日本のマンガ・アニメが世界で人気を博している。しかし正規のコンテンツ提供はファンの数の多いヨーロッパや東アジア、北米といった地域に偏りがちだ。
そうしたなかで国内有力出版社のひとつ白泉社は、人口の多い潜在マーケットに目を向ける取り組みに乗り出した。2019年1月18日、白泉社が運営するマンガアプリ「マンガPark」のアフリカ版「Manga Park W」がローンチした。第1弾として、アフリカのなかでも人口が多い大国であるケニア共和国、ナイジェリア連邦共和国の2ヶ国で配信を開始する。

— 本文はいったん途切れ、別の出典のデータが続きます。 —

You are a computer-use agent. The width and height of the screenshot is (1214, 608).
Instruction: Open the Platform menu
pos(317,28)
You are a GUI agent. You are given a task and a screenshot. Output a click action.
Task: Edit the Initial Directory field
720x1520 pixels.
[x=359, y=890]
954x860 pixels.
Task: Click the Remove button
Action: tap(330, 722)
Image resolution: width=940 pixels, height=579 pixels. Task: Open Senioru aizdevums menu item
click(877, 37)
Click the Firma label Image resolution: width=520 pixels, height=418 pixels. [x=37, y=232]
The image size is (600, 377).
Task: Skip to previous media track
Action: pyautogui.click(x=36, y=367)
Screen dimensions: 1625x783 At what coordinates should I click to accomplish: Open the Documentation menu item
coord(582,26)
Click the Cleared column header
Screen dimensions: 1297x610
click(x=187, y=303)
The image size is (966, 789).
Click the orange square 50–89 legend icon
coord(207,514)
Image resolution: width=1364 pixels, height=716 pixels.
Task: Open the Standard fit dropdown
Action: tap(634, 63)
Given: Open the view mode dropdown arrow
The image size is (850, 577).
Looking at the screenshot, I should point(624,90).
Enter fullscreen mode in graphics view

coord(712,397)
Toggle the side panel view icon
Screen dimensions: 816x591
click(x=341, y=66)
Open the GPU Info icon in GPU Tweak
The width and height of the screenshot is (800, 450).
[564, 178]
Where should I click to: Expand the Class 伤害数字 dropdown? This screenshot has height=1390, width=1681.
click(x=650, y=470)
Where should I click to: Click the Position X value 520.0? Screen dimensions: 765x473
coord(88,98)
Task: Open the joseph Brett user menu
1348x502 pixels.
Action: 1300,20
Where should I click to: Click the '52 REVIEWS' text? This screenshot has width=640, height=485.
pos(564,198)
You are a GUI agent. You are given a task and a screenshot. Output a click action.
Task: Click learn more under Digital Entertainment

配信作品は、スタート段階で7作品。『ベルセルク』、『ヴァンパイア騎士』といった海外でとりわけ人気のタイトルを中心に『桜蘭高校ホスト部』、『花ざかりの君たちへ』、『暁のヨナ』、『会長はメイド様』、『デトロイト・メタル・シティ』といった強力作品が並ぶ。作品は今後順次追加していく。
アプリのダウンロード、利用は無料。一部アプリ内課金があり、日本のアプリと同じビジネスモデルが導入されている。
白泉社は少女マンガ誌「花とゆめ」や「LALA」、青年誌「ヤングアニマル」などを刊行する有力出版社。1973年に少女マンガを中心とする新会社として集英社より分かれるかたちで設立された。しかし現在は幅広いマンガジャンルを扱う。代表取締役会長を長年、集英社の少年ジャンプなどで活躍してきた鳥嶋和彦氏が務めている。
「マンガPark」は白泉社のマンガ集めた公式アプリで、白泉社が自ら運営する。2017年8月にスタートし、現在までのダウンロード数は300万を超える。
海外向けの日本マンガアプリは数が多いが、国内の出版社が自身で運営するものは数が少ない。そのなかでも日本とのエンタテイメントビジネスのつながりの薄いアフリカを市場とするのは異色だ。アフリカでは南アフリカなど一部の地域以外では、日本マンガはとりわけメジャーとは言えないからだ。
それだけに今回の試みは挑戦的である。しかしアフリカは若年人口が多く、今後の経済成長が見込まれる。初期配信地域となったケニアとナイジェリアだけで人口は約2億3000万人にもなる。
日本マンガの公式コンテンツの十分ないなかで、公式アプリを投入することで、先行して市場を獲得する狙いがありそうだ。白泉社は「アフリカ市場において海賊版コンテンツの流通を未然に防ぎ、日本のマンガ文化を楽しんでもらうため」としている。